В этой связи уместно задаться вопросом, чем же так привлек выходец с Корсики британского аристократа? Ведь, несмотря на несколько перечисленных выше сходств, их многое отличало. Они воспитывались в разных условиях и приняли разные социальные установки. Они принадлежали противоборствующим европейским державам. Более того, Наполеон нес личную ответственность за решения, которые были направлены против любимой Черчиллем Британии. Он был главным идеологом и катализатором английской блокады, а свой успех как полководца и государственного деятеля видел в захвате и разрушении ненавистного Альбиона. И как после всего этого, потомок Мальборо мог восхищаться такой личностью?
Ответ на этот вопрос имеет несколько составляющих. Во-первых, генерал Бонапарт обладал чертами, которые импонировали нашему герою: уверенность, смелость, энергичность, способность воодушевлять людей, ведя их за собой. «Он поражал окружающих своей бурной энергией, — не скрывая восторга, указывает Черчилль. — Всегда возглавляя передовые части своей армии, он вдохновлял подчиненных на борьбу»[386]. Черчилль называет Наполеона «величайшим человеком дела, родившимся в Европе после Юлия Цезаря»[162][388].
Во-вторых, Черчилль, несомненно, попал под влияние величия французского политика. Причем не только он. Многие знаменитости восхищались основателем новой Франции. О нем слагали восторженные поэмы, писали героические портреты, создавали хвалебные биографии. Даже его современники-противники признавали его
Стоит ли удивляться, что и Черчилль с его культом энергии и преклонением перед индивидуальностью и величием не смог пройти мимо столь колоритной фигуры и снять перед ней шляпу. Он нашел в биографии великого француза подтверждение многим своим убеждениям, начиная от верховенства амбиций и заканчивая верой в потенциал, заложенный в каждом человеке и позволяющий самостоятельно выковывать свою удачу и формировать свою судьбу.
Наконец, в-третьих, Наполеон в представлении Черчилля был не просто великим полководцем и лидером. Воспитанный в виговских традициях, британский политик видел в нем олицетворение прогресса: как истинный последователь и продолжатель дела Французской революции, Наполеон нанес сокрушительный удар по устаревшей монархии и заложил основы нового общества. Он «сметал с пути отжившие средневековые системы и аристократические привилегии», «дав народу землю и новый свод законов»[391]. «Он считал себя освободителем, и он действительно был им для многих стран Европы», — отмечает британский политик. «Гений Наполеона распространил импульс Французской революции на все края Европы, — перечисляет он его достижения. — Рожденные в Париже идеалы свободы и национализма передались всем европейским народам. Хотя Франция потерпела поражение, а ее император низвергнут, вдохновлявшие ее принципы продолжали жить»[392].

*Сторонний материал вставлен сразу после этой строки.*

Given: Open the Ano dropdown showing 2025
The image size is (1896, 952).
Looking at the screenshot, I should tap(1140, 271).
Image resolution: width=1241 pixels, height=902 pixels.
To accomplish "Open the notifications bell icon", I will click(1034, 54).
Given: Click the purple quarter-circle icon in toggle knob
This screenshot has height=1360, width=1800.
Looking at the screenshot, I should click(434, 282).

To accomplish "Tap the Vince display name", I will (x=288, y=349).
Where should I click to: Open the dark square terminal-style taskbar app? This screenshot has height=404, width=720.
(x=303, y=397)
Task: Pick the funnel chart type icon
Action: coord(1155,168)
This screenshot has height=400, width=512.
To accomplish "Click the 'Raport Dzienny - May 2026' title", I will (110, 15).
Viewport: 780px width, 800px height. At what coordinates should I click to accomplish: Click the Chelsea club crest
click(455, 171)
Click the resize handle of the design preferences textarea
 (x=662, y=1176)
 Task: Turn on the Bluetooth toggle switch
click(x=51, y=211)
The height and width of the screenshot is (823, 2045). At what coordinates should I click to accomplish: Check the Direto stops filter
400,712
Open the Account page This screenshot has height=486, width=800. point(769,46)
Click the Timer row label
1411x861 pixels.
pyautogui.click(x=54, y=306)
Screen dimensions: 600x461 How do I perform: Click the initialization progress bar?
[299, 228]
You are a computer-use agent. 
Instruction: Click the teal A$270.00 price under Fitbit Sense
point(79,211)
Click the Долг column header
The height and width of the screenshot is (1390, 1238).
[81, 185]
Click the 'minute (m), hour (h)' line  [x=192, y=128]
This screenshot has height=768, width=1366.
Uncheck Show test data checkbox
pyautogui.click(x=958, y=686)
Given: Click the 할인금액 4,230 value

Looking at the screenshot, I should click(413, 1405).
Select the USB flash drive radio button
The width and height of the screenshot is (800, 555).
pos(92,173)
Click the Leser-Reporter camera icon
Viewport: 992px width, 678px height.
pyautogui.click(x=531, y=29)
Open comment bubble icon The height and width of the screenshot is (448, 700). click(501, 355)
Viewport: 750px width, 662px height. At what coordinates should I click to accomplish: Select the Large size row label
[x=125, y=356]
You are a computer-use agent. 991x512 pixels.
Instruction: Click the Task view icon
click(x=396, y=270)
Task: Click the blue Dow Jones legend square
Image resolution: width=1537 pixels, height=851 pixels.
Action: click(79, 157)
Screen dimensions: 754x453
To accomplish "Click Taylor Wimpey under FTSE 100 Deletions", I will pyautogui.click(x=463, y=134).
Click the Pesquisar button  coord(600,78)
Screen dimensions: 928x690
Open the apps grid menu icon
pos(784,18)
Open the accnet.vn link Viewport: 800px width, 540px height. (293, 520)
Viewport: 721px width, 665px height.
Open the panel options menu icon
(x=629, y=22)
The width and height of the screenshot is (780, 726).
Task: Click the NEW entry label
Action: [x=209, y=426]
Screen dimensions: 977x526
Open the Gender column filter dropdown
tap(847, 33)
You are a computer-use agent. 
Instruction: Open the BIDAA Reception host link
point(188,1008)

В этой связи уместно вернуться к аналогии с Гитлером. Выступая по радио в августе 1941 года, британский премьер напомнил слушателям, что «наполеоновскими армия двигала идея… свобода, равенство, братство был их боевой клич». А что у Гитлера? Его «новый порядок» представлял собой власть, которая «положит конец демократии, парламентам, основным свободам и нравственным устоям простых мужчин и женщин, историческим правам наций». «У Гитлера нет идеи, нет ничего, кроме безумия, жадности, стремления к эксплуатации».
Отмечая, что у Гитлера, в отличие от Наполеона, не было прогрессивной идеи, Черчилль указывает на имевшиеся в распоряжении первого «оружие и аппарат, которые являются прискорбным извращением современной науки» и используются для сокрушения и угнетения побежденных стран»[393]. Это упоминание негативной стороны современной науки связано с еще одной чертой мировоззрения нашего героя, особенно проявившейся в последние десятилетия его жизни. Наряду с увлечением военным делом и любовью к великим личностям, она также нашла отражение в его последнем произведении. Речь идет о консерватизме с оттенком пессимизма. «Я не верю в этот дивный новый мир, — делился он со своими помощниками в годы войны с аллюзией на антиутопию Олдоса Хаксли. — Покажите мне хоть что-то хорошее в новых вещах[163]»[394].